--- Raw records ---

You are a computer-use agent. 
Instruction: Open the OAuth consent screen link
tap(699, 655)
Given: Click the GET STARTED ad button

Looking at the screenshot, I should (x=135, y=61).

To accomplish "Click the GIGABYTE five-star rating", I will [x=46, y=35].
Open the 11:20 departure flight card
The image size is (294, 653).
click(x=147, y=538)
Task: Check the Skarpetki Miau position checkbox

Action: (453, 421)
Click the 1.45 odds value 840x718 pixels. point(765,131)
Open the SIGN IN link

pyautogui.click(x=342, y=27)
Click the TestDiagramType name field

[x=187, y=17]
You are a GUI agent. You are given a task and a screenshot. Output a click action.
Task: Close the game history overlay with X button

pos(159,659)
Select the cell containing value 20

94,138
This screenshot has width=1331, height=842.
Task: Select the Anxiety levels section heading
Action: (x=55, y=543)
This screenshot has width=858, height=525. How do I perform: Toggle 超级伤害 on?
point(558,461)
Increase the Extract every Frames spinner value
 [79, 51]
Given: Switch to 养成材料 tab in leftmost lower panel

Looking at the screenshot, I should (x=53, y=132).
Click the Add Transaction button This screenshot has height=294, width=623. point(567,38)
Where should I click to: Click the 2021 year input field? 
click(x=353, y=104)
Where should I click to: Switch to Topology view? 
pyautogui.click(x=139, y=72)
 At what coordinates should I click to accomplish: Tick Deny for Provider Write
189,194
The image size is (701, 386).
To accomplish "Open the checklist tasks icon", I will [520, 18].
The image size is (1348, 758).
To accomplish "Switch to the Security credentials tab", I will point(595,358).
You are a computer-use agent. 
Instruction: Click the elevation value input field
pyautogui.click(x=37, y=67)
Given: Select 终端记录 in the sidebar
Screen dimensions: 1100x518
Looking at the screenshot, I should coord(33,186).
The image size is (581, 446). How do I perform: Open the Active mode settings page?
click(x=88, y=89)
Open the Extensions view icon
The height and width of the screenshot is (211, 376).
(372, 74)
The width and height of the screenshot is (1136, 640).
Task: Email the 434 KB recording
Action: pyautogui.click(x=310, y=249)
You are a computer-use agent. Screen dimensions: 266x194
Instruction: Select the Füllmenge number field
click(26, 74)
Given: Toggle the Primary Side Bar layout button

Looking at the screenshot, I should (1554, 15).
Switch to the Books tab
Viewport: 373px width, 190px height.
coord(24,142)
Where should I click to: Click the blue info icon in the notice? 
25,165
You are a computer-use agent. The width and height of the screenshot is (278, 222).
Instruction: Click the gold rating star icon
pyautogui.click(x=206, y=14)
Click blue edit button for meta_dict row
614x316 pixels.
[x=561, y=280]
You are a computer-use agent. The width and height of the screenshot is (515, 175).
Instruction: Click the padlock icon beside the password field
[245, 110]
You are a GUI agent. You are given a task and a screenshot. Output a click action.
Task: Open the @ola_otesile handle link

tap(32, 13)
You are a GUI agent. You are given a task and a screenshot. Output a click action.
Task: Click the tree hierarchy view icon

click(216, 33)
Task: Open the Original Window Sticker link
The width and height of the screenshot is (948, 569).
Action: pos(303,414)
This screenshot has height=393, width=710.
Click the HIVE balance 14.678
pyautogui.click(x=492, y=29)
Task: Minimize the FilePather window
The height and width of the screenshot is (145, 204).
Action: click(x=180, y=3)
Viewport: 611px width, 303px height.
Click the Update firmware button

---

**Task goal:**
Gather every line in the records above that contains the string "dimensions".

**Answer for the task:**
Screen dimensions: 1100x518
You are a computer-use agent. Screen dimensions: 266x194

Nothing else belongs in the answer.